======== Data section ========

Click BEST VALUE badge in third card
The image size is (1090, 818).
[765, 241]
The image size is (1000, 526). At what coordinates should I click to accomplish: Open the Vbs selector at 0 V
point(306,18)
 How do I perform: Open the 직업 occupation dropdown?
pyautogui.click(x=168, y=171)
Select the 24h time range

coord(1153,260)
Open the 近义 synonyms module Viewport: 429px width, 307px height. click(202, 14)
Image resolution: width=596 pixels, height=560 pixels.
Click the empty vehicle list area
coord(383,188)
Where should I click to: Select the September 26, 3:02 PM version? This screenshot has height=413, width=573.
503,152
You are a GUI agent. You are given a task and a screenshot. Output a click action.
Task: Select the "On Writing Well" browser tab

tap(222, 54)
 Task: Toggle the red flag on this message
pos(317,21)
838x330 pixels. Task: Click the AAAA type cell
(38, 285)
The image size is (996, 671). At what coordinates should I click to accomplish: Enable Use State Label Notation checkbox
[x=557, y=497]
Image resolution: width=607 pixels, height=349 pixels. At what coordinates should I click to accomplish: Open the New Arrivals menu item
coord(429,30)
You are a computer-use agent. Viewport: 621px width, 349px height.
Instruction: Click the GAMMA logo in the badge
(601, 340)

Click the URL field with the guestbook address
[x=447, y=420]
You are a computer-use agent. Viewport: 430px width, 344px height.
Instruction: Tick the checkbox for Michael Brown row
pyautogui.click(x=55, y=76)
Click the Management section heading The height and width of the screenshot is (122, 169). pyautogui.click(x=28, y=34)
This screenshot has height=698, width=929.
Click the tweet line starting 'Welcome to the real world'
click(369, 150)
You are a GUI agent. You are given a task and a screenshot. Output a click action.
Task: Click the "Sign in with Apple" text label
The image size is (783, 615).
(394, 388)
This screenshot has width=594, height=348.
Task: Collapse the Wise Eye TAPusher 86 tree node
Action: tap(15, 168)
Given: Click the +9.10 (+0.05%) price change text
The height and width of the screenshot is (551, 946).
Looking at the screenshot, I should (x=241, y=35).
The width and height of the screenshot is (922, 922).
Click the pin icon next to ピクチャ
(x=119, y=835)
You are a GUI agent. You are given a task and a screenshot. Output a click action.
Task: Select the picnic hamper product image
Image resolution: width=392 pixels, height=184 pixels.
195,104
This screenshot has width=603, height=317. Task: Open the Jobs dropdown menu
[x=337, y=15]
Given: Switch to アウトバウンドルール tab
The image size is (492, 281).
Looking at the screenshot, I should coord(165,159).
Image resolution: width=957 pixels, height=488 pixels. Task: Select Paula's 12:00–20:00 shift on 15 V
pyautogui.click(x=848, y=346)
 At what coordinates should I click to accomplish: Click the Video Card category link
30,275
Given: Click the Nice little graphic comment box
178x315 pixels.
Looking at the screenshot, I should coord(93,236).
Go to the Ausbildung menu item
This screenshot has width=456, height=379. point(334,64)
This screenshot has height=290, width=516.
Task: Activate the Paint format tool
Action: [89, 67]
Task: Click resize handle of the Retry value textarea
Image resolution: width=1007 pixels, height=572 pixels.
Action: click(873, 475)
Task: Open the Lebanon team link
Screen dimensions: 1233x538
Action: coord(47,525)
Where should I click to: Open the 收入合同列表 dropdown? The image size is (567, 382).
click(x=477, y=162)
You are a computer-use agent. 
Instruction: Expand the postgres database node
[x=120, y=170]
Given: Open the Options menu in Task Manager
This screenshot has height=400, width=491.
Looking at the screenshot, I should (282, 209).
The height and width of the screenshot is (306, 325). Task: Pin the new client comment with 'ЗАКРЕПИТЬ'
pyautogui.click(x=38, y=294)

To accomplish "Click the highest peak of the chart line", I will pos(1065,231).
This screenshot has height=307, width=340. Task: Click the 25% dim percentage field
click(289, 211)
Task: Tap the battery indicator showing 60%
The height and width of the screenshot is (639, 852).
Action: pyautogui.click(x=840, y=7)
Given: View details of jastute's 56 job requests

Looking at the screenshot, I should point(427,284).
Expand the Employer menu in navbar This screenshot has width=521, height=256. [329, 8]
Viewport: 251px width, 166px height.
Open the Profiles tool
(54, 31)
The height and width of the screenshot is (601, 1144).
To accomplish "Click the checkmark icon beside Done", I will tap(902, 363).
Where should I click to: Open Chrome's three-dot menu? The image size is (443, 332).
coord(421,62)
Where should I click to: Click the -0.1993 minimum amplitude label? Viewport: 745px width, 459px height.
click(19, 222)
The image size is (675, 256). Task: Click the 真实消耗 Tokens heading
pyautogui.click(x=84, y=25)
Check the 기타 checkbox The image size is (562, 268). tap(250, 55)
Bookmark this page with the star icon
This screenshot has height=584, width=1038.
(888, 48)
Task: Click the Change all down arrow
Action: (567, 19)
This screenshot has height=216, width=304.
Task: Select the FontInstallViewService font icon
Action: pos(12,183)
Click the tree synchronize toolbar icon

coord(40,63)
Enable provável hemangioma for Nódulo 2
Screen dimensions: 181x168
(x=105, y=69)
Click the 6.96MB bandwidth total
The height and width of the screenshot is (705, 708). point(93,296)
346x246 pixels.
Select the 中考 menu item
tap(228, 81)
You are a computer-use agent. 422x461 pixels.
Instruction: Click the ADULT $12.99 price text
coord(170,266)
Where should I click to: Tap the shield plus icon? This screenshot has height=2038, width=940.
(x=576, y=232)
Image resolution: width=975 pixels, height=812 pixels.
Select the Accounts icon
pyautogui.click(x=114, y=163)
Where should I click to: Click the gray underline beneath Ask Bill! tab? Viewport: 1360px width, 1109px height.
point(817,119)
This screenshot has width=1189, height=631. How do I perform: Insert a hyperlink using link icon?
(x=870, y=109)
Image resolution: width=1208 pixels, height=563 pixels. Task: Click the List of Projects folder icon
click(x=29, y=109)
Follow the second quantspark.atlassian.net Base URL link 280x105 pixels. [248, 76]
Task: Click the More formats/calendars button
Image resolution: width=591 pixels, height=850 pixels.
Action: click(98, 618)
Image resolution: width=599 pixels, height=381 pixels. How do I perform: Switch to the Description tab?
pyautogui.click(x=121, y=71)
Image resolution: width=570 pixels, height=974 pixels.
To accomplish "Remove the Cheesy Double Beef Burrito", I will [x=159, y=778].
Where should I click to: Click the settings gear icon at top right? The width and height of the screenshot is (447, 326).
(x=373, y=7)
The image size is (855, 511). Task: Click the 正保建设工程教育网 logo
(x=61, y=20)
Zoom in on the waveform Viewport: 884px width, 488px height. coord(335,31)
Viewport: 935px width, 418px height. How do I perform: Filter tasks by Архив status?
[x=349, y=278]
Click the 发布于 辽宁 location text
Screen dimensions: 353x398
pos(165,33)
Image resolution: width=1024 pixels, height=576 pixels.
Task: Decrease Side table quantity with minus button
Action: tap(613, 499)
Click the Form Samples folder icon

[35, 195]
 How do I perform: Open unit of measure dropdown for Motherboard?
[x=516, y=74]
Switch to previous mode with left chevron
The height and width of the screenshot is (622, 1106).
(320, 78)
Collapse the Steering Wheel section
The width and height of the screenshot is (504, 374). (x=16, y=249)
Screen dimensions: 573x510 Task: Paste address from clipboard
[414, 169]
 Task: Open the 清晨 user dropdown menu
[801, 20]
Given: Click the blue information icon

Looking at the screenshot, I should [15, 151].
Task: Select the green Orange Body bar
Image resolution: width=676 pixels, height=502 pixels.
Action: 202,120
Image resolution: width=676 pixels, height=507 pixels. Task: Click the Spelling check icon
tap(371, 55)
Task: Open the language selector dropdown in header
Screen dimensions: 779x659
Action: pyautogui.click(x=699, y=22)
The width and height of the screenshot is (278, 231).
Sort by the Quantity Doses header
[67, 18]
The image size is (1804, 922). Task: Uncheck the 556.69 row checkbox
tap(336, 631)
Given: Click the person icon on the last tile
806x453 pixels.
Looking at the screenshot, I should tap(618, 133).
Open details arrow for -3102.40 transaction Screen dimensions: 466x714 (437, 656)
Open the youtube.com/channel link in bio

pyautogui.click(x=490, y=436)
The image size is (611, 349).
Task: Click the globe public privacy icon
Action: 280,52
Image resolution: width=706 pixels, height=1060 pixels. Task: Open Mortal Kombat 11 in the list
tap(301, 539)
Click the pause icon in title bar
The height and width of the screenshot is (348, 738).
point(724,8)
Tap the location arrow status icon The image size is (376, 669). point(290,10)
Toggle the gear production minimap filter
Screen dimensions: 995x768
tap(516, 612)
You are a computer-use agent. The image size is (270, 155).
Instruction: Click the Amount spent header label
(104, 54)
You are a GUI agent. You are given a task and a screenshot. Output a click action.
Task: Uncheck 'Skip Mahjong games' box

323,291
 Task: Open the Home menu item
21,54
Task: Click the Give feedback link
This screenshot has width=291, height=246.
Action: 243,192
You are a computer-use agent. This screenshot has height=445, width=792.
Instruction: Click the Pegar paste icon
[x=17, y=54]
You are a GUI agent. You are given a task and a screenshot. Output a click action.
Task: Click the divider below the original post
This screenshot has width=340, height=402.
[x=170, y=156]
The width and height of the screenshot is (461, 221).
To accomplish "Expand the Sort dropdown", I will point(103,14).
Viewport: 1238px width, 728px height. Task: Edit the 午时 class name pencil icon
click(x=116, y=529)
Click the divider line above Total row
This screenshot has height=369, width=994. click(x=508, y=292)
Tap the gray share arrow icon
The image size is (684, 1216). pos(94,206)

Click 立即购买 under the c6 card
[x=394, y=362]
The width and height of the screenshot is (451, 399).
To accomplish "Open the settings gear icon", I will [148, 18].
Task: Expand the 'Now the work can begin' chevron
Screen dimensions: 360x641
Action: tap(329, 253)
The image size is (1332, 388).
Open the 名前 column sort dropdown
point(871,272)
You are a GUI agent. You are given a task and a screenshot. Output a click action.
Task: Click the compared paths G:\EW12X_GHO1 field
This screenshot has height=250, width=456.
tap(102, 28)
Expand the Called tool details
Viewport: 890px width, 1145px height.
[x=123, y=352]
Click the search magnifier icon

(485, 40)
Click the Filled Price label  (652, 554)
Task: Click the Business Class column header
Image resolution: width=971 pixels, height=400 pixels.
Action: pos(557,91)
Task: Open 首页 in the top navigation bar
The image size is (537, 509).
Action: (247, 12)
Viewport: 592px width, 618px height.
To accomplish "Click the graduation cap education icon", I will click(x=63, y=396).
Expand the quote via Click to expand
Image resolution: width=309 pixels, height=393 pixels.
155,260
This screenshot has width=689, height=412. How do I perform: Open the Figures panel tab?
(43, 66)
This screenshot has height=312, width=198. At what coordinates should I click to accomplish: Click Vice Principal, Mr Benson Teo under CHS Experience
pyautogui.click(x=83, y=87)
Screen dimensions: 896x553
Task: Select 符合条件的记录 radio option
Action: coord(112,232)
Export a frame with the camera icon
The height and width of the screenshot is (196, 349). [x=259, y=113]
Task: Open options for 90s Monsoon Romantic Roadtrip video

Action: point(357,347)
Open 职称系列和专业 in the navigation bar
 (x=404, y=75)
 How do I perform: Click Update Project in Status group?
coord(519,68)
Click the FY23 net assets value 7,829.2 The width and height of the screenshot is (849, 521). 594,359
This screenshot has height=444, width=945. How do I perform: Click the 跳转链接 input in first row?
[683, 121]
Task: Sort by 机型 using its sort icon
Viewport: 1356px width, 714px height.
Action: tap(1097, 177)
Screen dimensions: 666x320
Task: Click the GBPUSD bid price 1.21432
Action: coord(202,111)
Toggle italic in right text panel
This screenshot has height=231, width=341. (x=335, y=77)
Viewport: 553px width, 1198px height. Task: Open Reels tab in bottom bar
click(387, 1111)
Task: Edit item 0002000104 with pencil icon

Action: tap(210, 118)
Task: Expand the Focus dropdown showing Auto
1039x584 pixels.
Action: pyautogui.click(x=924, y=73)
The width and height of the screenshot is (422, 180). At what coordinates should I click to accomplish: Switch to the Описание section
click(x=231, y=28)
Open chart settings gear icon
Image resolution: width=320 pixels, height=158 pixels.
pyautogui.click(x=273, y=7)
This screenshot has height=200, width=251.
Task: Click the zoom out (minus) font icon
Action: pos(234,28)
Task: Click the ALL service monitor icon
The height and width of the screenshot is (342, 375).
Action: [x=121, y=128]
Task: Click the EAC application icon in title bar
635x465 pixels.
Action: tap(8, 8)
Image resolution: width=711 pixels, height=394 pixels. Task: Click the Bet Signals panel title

========

### Problem to solve
Tally the lines of the listing in which the string "chevron" appears, and state the tally alone.

### Result for this task
2